DOMINGO V DO TEMPO COMUM
L 1 Job 7, 1-4. 6-7; Sal 146 (147), 1-2. 3-4. 5-6
L 2 1 Cor 9, 16-19. 22-23
Ev Mc 1, 29-39
Somos frágeis. Quer fisicamente, quer moralmente. Assim nos mostra a nossa experiência, algo que também atravessa toda a história do povo bíblico. E talvez o testemunho desta fragilidade seja também a maior credibilidade da Palavra de Deus. O Povo escolhido por Deus não é engrandecido, mas muitas vezes revelado fraco, infiel, medroso e pecador.
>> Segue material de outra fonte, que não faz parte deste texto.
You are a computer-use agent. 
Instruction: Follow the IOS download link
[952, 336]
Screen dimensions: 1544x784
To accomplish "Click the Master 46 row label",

A sua herança e a sua identidade vem-lhe não dos seus grandes feitos, mas de Deus que os escolhe e os ama.
Assim o testemunho do livro de Job, figura bíblica que alude ao homem justo que sofre, ou então ao homem que "estaria cansado de viver". Será o mesmo Job, incapaz de encontrar amparo nos amigos, a descobrir que é a acção de Deus que o cura.
Assim vemos a acontecer a acção de Deus que anuncia a Palavra, palavra que depois cura aqueles que o ouvem. Aqui não basta apenas saber a resposta certa. A missão do anúncio de Jesus deseja levar aqueles que o ouvem a abraçar o seu estilo de vida. Diante da porta da casa de Pedro está toda uma cidade que acredita na acção de Jesus. A fazer parte desta cidade estou eu e tu. À Igreja cabe a missão de abrir a porta para que haja espaço de encontro com Jesus. Grande missão a da Igreja, porta que vai até ao nosso coração aberto às dificuldades deste mundo.
O desejo de Jesus não se fica porém no sucesso das curas. A missão exige, ao ritmo do coração do Pai, sair e ir ao encontro das restantes aldeias, aos que vivem longe, sinal de que a missão de Jesus passará sempre por se fazer próximo e anunciar o amor do Pai.
A urgência do amor do Pai ser conhecido é imparável. E daí a missão sem fim de Jesus.